PROBLEM DESCRIPTION ▸
Could the records be returned exactly, with the pictures left out?

MATERIALS PROVIDED ▸
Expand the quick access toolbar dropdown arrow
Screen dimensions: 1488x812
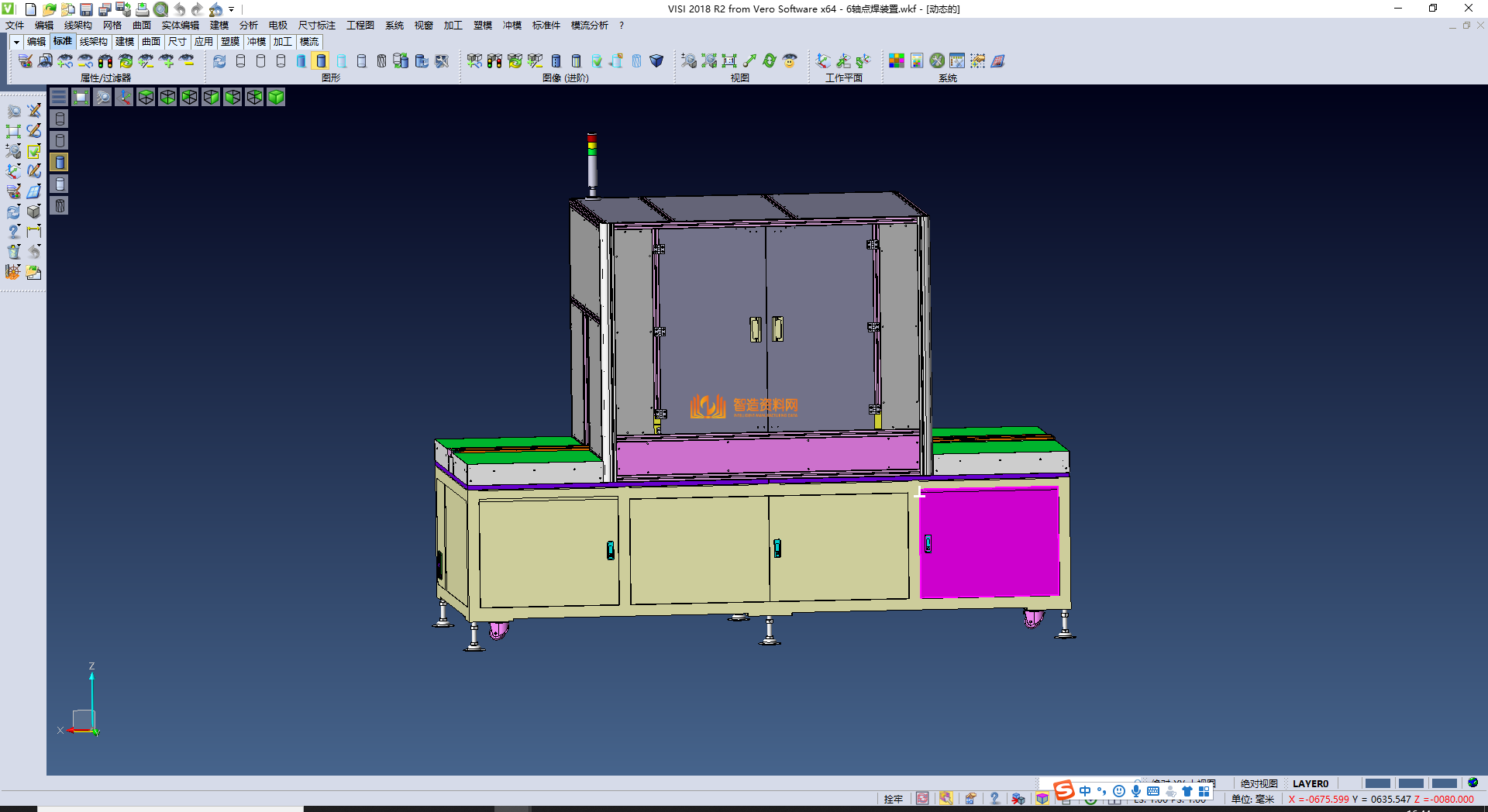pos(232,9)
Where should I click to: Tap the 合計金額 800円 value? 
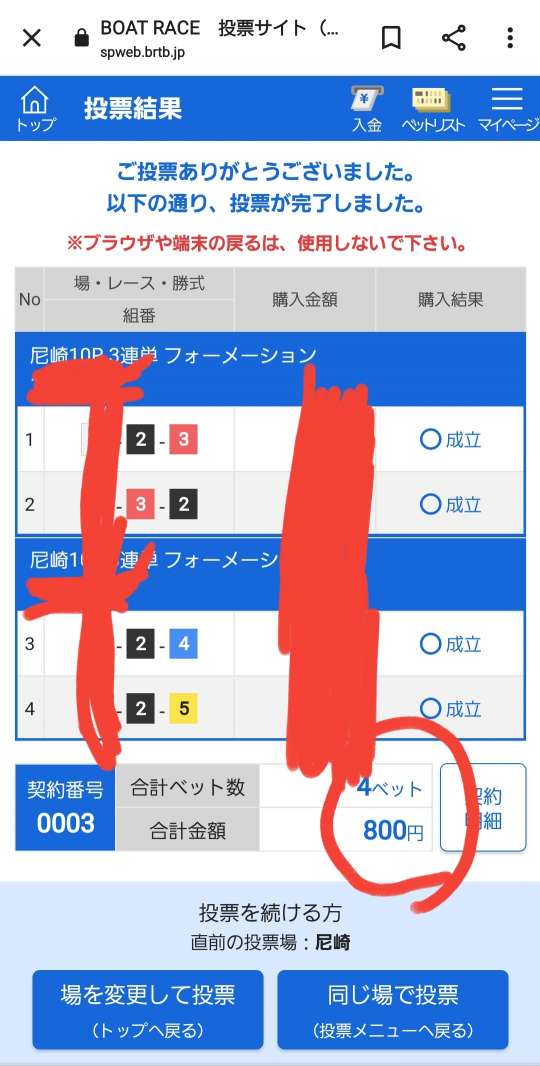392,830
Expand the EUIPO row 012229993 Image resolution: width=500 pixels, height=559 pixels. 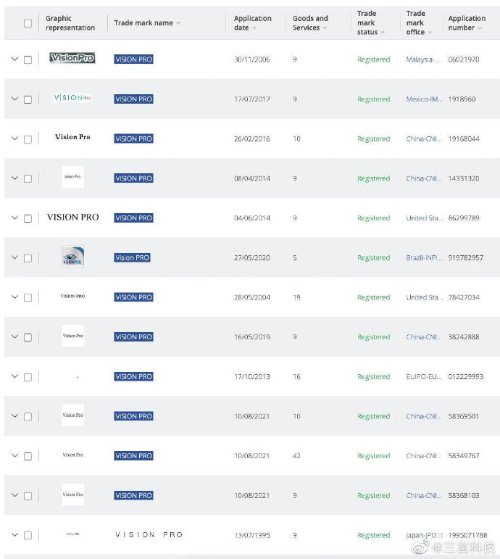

ANSWER SPACE ▸
Expand the quick access toolbar dropdown arrow
Screen dimensions: 1488x812
pos(232,9)
Where should I click to: Tap the 合計金額 800円 value? 
392,830
Expand the EUIPO row 012229993 Image resolution: width=500 pixels, height=559 pixels. 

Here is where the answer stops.